2003) 319 F.3d 1126.) Further, each authority unambiguously states that a
confidentiality provision in an arbitration agreement is not per se
unconscionable. (Murrey, supra, 87 Cal.App.5th at 1253; Davis, supra,
485 Fed.3d at 1079.)
In Murrey, the Court of
Appeal reversed a trial court’s order granting an employer’s motion to compel
arbitration because the arbitration provision had a confidentiality provision
that gave the employer an unfair advantage in litigation. (See Murrey, supra,
87 Cal.App.5th at 1253-1254.) However, Murrey is distinguishable on
multiple grounds. First, there were multiple other unconscionable terms which
infected the entire contract. The provisions in Murrey: 1) failed to
identify the DRO provider it selected for Murrey's work location, (2) failed to
designate a fallback set of accepted rules if the DRO changed, (3) failed to
designate a location for the arbitration, (4) failed to explain whether it knew
at the time of contracting which version of rules were applicable, and (5)
failed to give Murrey sufficient time to consider the terms. (Id. at
1239-1240.) The Murrey court found that these issues made the terms
illusory—the employer had the sole authority to designate a preferred DRO for
each of its locations, while at the same time authorizing the arbitrators to
expand or limit the set of rules. (Ibid.) Further, the Murrey
agreement required him to pay unique costs to arbitration, imposed severe
discovery limitations, limited the hearing on the merits, created conflicts of
interest between the supposed third-party dispute organization and the
employer, unfairly excluded claims that an employee might bring, and
contained a confidentiality provision substantially similar to the provision at
issue. (Id. at 1247-1252.) The Murrey court only found that the confidentiality
provision added to agreement's substantive unconscionability but did suggest
that the term alone rendered the contract unenforceable.

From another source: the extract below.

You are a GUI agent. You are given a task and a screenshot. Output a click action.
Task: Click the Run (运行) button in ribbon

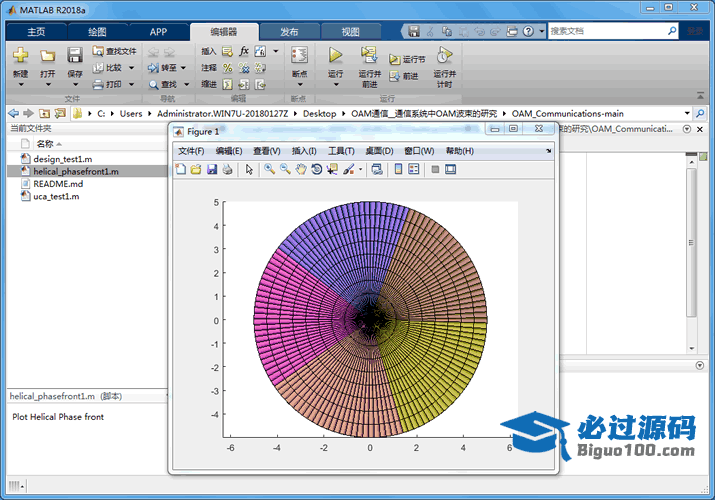pyautogui.click(x=335, y=56)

Murrey also discussed that
the confidentiality provision applied to a workplace sexual harassment and
retaliation action, which would violate public policy. The Murrey Court
explained that, in the context of a workplace sexual harassment, “[t]he notion
that courts should condone requirements keeping the outcome of forced
arbitration proceedings confidential is out of step with federal and sister
state case authority.” (Id. at 1254.) Confidentiality provisions like
this “blatantly benefits only [an employer] because it serves no purpose other
than to tilt the scales of justice in favor of the employer by denying access
to any information about other claims against the employer to other potential
victims of discrimination.” (Id.) Confidentiality provisions therefore put
employers into a superior position for future arbitration hearings regarding
similar issues, since future employees cannot take advantage of findings in
past arbitrations or prove a pattern of discrimination and/or retaliation,
while the employer retains a wealth of knowledge on how to litigate actions by
successive employees. (Id. at 1255; see Ting, supra, 319 F.3d at 1151-1152
[discussing “repeat player” effect].) Here, there are no equal public policies
at play. This is an isolated breach of contract dispute between a former Vice
President and his employer regarding his severance compensation. There are no
allegations of harassment, discrimination or patterns thereof. It is therefore unlikely
that other employees of Defendants would benefit from an open arbitration
record the same way as in Murrey or the other cited cases.
As
there is no procedural unconscionability, and there is no high degree of
substantive unconscionability, the subject Agreement is not unconscionable.
Conclusion
Defendants meet their burden to
demonstrate the existence of an arbitration agreement between the parties that
covers the claims. Plaintiffs, in turn, fail to demonstrate that the agreement
is unconscionable. Defendants’ motion is therefore GRANTED and the Court orders
Plaintiff’s claims to arbitration, as discussed above. The entire action is
STAYED pending the completion of the arbitration. (CCP § 1281.4.) The Court sets a status conference re
arbitration for December 12, 2024, at 8:30 a.m.